Two well-known concepts:

This is the farmer sowing his corn,
That…
That…
That lay in the house that Jack built.
An English nursery rhyme

and

A jack is a connector that installs on the surface of a bulkhead or enclosure.
Wikipedia

initially gave rise to the set of concepts and techniques now known as the Stackable Jacks Method.

At first glance, these references appear unrelated. One is a cumulative narrative; the other is a physical interface. What links them is a simple idea: complex meaning can be conveyed by combining simple, well-structured elements in a controlled way.

To understand how this idea translates into SJM, it is useful to examine the terminology in reverse order.


Method

A method is a clear and repeatable way of doing something for a purpose.

That is why the Stackable Jacks Method is not a framework, a methodology, or an approach in the conventional sense.

It is a cohesive and internally consistent set of techniques, built around a small number of core concepts.

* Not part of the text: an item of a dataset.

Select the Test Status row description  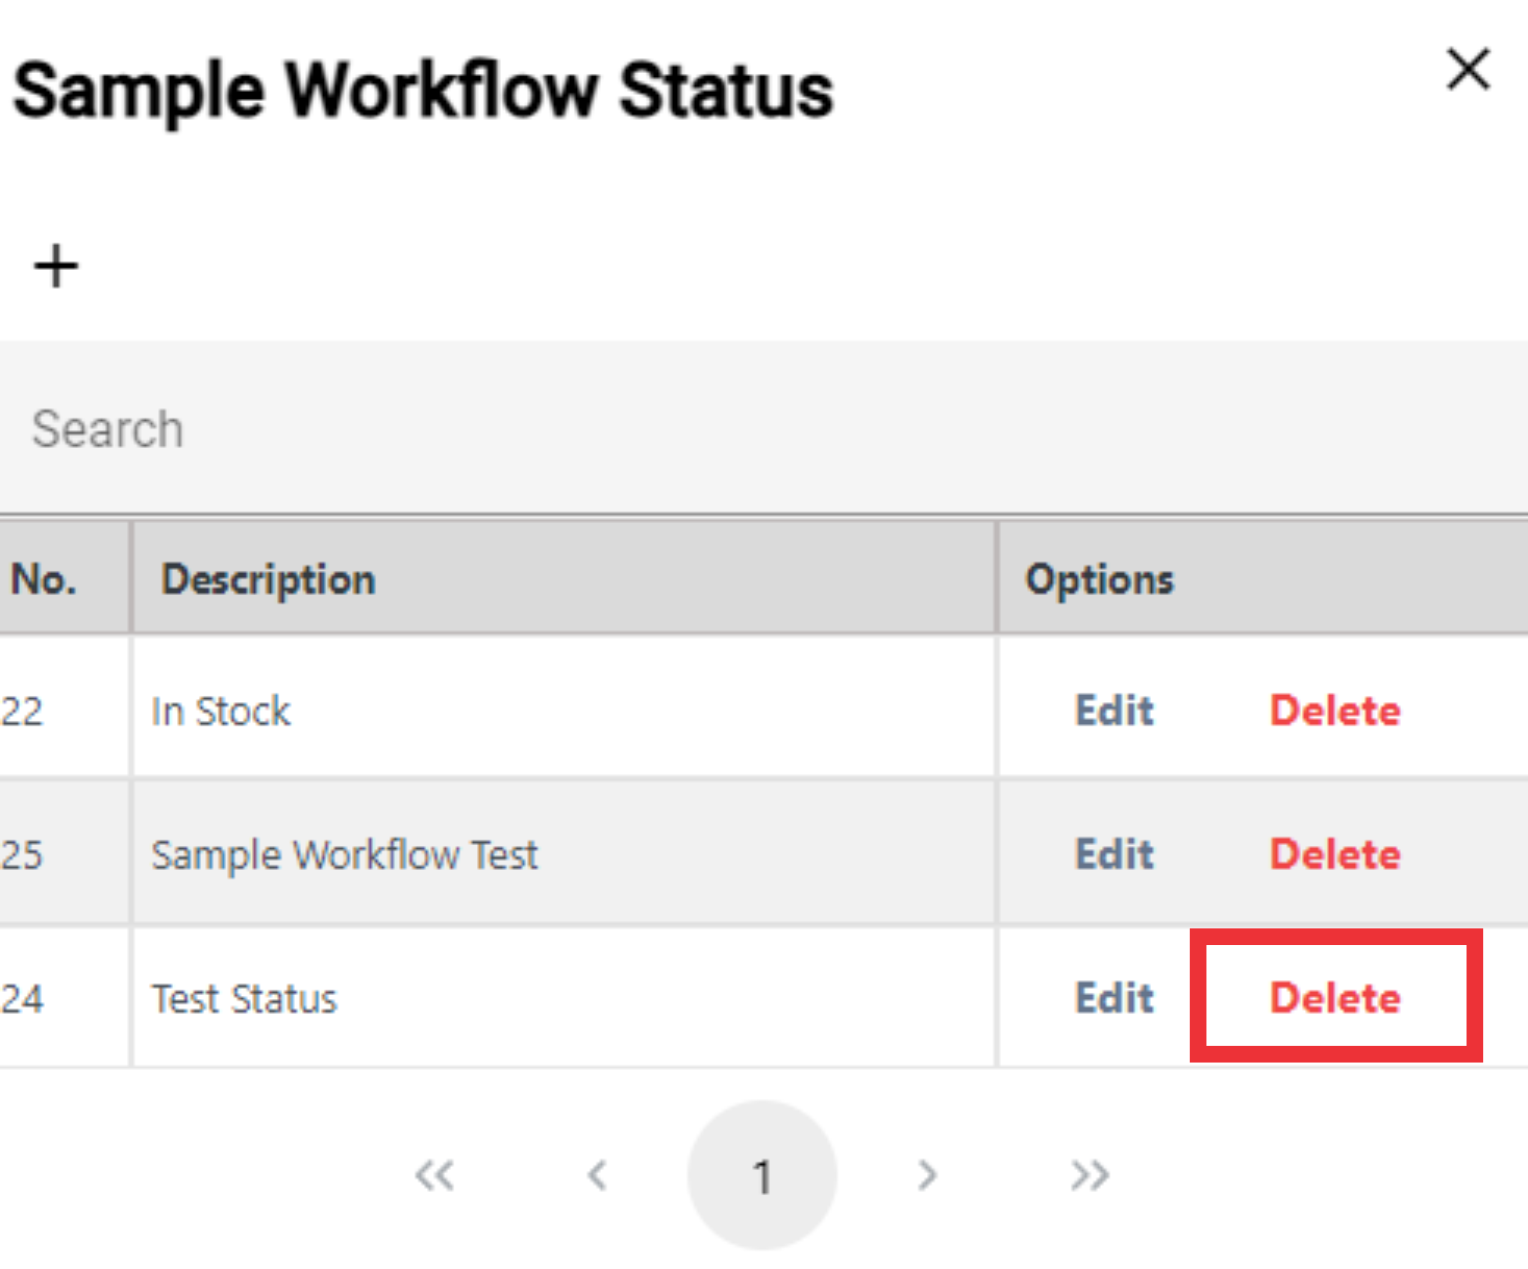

These techniques are designed to work together, rather than independently, to support structured reasoning about problem spaces, scope, and intent.

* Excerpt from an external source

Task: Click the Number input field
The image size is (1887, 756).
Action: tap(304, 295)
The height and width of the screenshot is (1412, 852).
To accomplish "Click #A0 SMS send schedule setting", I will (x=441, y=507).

The “method” aspect reflects discipline and repeatability, not prescription. Individual techniques can be used on their own, but it is their cohesive use — including the reuse of outputs between techniques — that makes SJM a method.


Jacks

A Jack is an action statement.

Each Jack expresses one meaningful action in a consistent form, making it sufficient to be understood on its own.

At the same time, Jacks are designed to relate to other Jacks. They can be positioned, combined, and reused without changing the action they express.

What a Jack represents — such as a need, a decision, or a rule — depends on how it is placed and interpreted within a structure, not on its wording alone.


Stackable

Stackable describes the ability to arrange Jacks into a hierarchy to provide meaning through complexity and context.

The specific format of Jacks enables stackability, allowing a Jack’s position to define its role within the hierarchy and its relationship to adjacent Jacks.

In the Stackable Jacks Method, meaning is a central value. Structure is not used to impose order for its own sake, but to reveal understanding through position. Stackable ensures that meaning is derived from how actions relate to one another, rather than from rewriting, rephrasing, or adding explanatory narrative.


The Three Concepts of SJM

The Stackable Jacks Method is defined by three core concepts that remain invariant across contexts and applications.

A Jack captures an action.

Stackable gives that action meaning through position.

The Method applies this deliberately for a purpose.

Together, these concepts define a way of working in which actions are expressed clearly, meaning is derived structurally, and analysis is applied with intent.